Com duras críticas ao governador Moniz de Aragão e ao intendente, cargo equivalente a prefeito de Salvador no período, João Propício Carneiro da Fontoura, o jornal fez um apelo aos moradores da cidade para salvar o imóvel. O projeto de Simões Filho era transformar o local em uma escola.
“A TARDE supplica da cidade a salvação daquelle templo para as relíquias sagradas de Ruy Barbosa ou para uma escola”. (A TARDE, 18/10/1917, capa).
Na edição de 20 de outubro de 1917 veio a boa notícia: Ernesto Simões Filho arrematou a casa com a ajuda de mais algumas pessoas. Estava cumprido o primeiro passo em defesa da memória de Ruy Barbosa.
“A TARDE, representada pelo seu director, compareceu hoje a audiência do sr. dr. Juiz de orphams, no Fórum, e, ao ser apregoada a casa em que nasceu o conselheiro Ruy Barbosa, à rua dos Capitães, arrematou-a por 15:200$000 sendo esse o maior lance. Com o apoio de muitos ilustres concidadãos nossos, aos quaes previamente consultaramos sobre a acquisição daquelle prédio histórico por meio de uma subscrição popular para incorporá-lo ao patrimônio da cidade, funcionando nelle um grupo escolar com o nome do egrégio brasileiro, A TARDE desvanece-se de ter cumprido esse dever cívico”. (A TARDE 20/10/1917, p.2).
A partir do arremate, A TARDE começou uma campanha destinada a reunir quem quisesse contribuir. O objetivo era dar a Ruy Barbosa não uma homenagem de amigos, mas da coletividade. A estratégia deu certo e o jornal passou a publicar as contribuições. O movimento ganhou repercussão no Rio de Janeiro, com a publicação de notícias nos jornais da então capital do país, como também de contribuições por associações cariocas.
“(Rio), 22- A TARDE- Por iniciativa do acadêmico Heráclito Queiroz constitui-se aqui uma comissão de acadêmicos destinada a secundar a iniciativa d’ A TARDE angariando auxílios destinados à adaptação da casa onde nasceu o senador Ruy Barbosa para a installação de uma escola”. (A TARDE, 23/10/1917, capa).
Satisfeito, Simões Filho enviou um telegrama ao jurista relatando a homenagem. Ruy Barbosa retribuiu.
“Accusando a comuniccação que lhe fizéramos Ruy Barbosa dirigiu, hoje, ao director d´A TARDE, o telegrama que a seguir publicamos.
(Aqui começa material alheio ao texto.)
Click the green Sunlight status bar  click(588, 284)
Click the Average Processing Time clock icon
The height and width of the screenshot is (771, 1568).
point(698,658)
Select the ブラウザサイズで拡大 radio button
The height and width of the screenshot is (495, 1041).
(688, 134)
Há nas commovidas e enloquentes expressões do genial bahiano muita bondade que nos desvanece e sensibiliza e redobra em nós a satisfação do cumprimento de um dever cívico, qual foi o de termos adquirido o ninho da águia. Eis o despacho:
Simões Filho- Redação A Tarde, Bahia. Não encontro palavras para lhe agradecer a extrema e carinhosa bondade d’ A Tarde adquirir casa do meu nascimento e consagrá-la à creação de uma escola popular. Bendita lembrança sua que me commove e captiva para sempre. Abraços cordiaes. Ruy Barbosa”. (A TARDE, 23/10/1917, capa.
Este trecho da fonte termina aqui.